The point being that the learner is engaged in a meaningful assignment (the activity should be contextualized), and actively reflecting. The subsequent activity, as the Laurillard model suggests, should reflect what the learner’s actions have demonstrated.
It’s very much the social cognition benefits I’ve talked about before, in creating and then getting feedback on that representation. The learner’s creating and reflecting, and that provides a rich basis for understanding where they are at.
Again, my purpose here is to help make it clear that a curriculum properly should be about doing, not knowing. And this is why I believe that there must be people in the loop. And while much of that burden might be placed on the other learners (if you have a synchronous cohort model), or even the learner with guidance on generating their own feedback, with rubrics for evaluation, but you still benefit from oversight in case the understanding gets off track.
We can do a lot to improve asynchronous learning, but we should not neglect social when we can take advantage of it. So, are you wanting to improve your learning?
Aligning with us
One of the realizations I had in writing the Revolutionize L&D book was how badly we’re out of synch with our brains. I think alignment is a big thing, both from the Coherent Organization perspective of having our flows of information aligned, and in processes that help us move forward in ways that reflect our humanity.
In short, I believe we’re out of alignment with our views on how we think, work, and learn. The old folklore that represents the thinking that still permeates L&D today is based upon outdated models. And we really have to understand these differences if we’re to get better.
The mistaken belief about thinking is that it’s all done in our head. That is, we keep the knowledge up there, and then when a context comes in we internalize it and make a logical decision and then we act. And what cognitive science says is that this isn’t really the way it works. First, our thinking isn’t all in our heads. We distribute it across representational tools like spreadsheets, documents, and (yes) diagrams. And we don’t make logical decisions without a lot of support or expertise. Instead, we make quick decisions. This means that we should be looking at tools to support thinking, not just trying to put it all in the head. We should be putting as much in the world as we can, and look to scaffold our processes as well.

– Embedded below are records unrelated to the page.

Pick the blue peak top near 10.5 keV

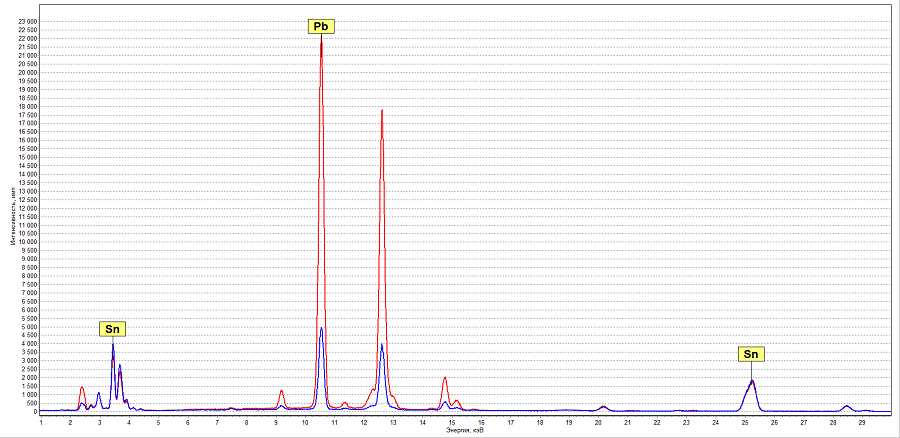point(321,328)
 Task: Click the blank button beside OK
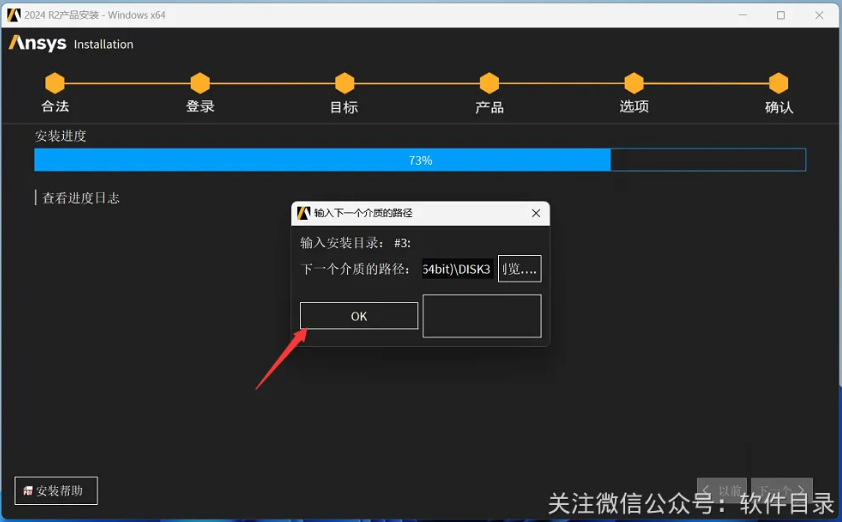(x=482, y=316)
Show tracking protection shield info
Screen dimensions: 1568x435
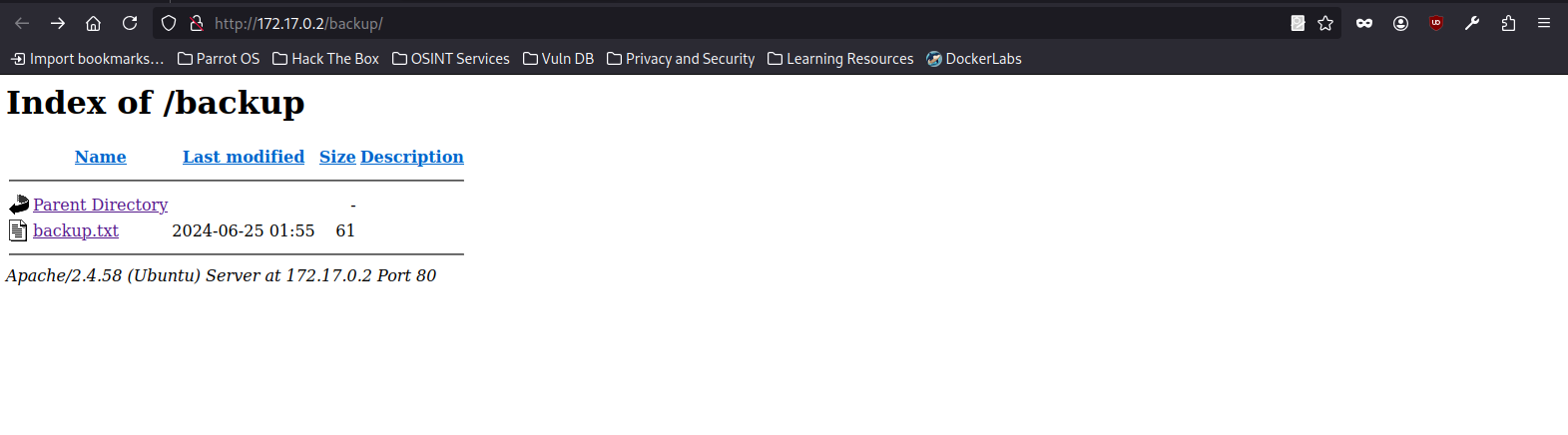click(169, 23)
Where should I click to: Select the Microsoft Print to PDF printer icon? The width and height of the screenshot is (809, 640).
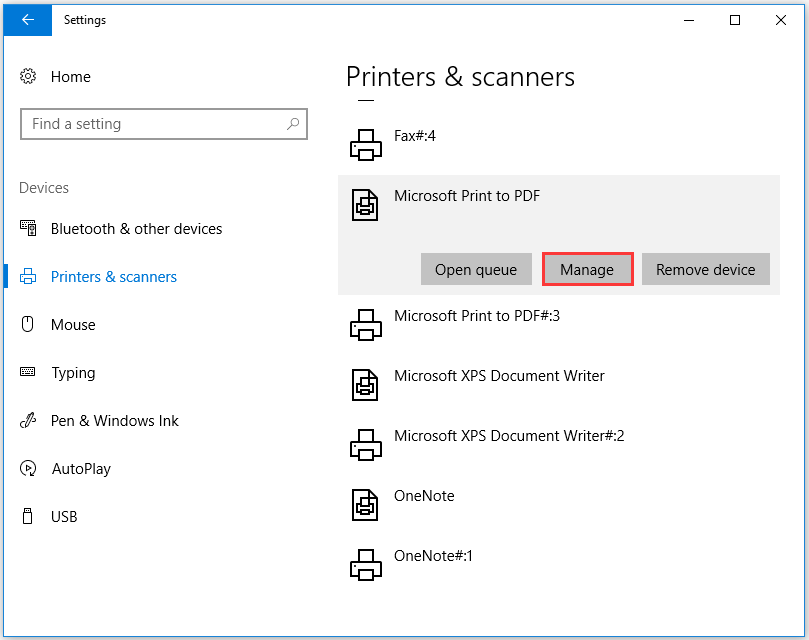366,204
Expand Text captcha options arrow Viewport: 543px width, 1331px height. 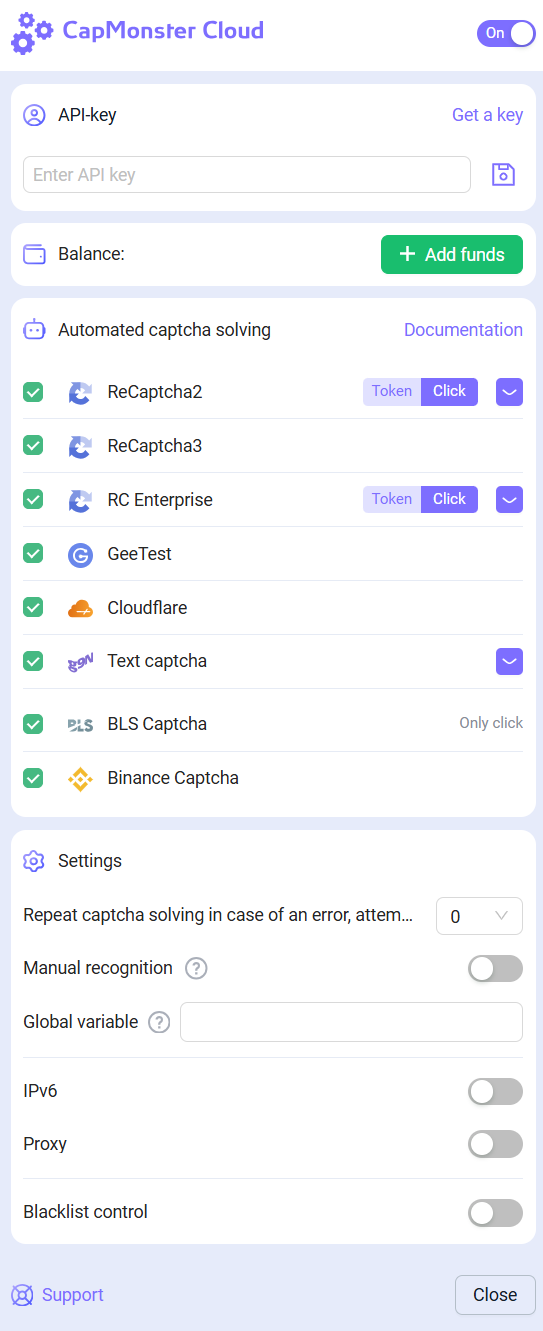pyautogui.click(x=509, y=661)
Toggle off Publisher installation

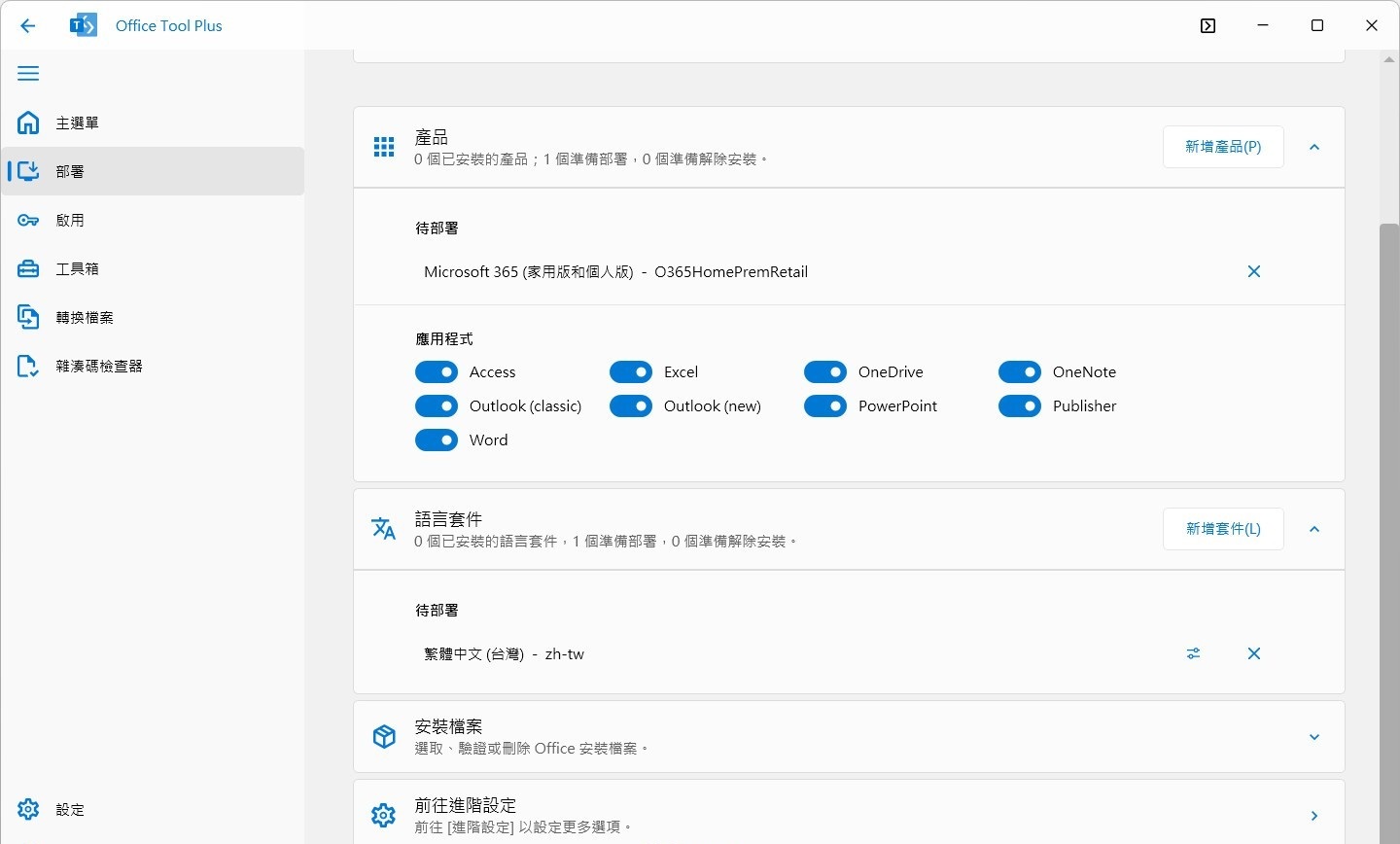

It’s also this notion that we go away and come up with the answer, and that the individual productivity is what matters. It turns out that most innovation, problem-solving, etc, gets better results if we do it together. As I often say “the room is smarter than the smartest person in the room if you manage the process right“. Yet, we don’t. And people work better when they understand why what they’re doing is important and they care about it. We should be looking at ways to get people to work together more and better, but instead we still see hierarchical decision making, restrictive cultures, and more.
And, of course, there still persists this model that information dump and knowledge test will lead to new capabilities. That’s a low probability approach. Whereas if you’re serious about learning, you know it’s mostly about spacing contextualized application of that knowledge to solve problems. Instead, we see rapid elearning tools and templates that tart-up quiz questions.
The point being, we aren’t recognizing that which makes us special, and augmenting in ways that bring out the best. We’re really running organizations that aren’t designed for humans. Most of the robotic work should and will get automated, so then when we need to find ways to use people to do the things they’re best at. It should be the learning folks, and if they’re not ready, well, they better figure it out or be left out! So let’s get a jump on it, shall we?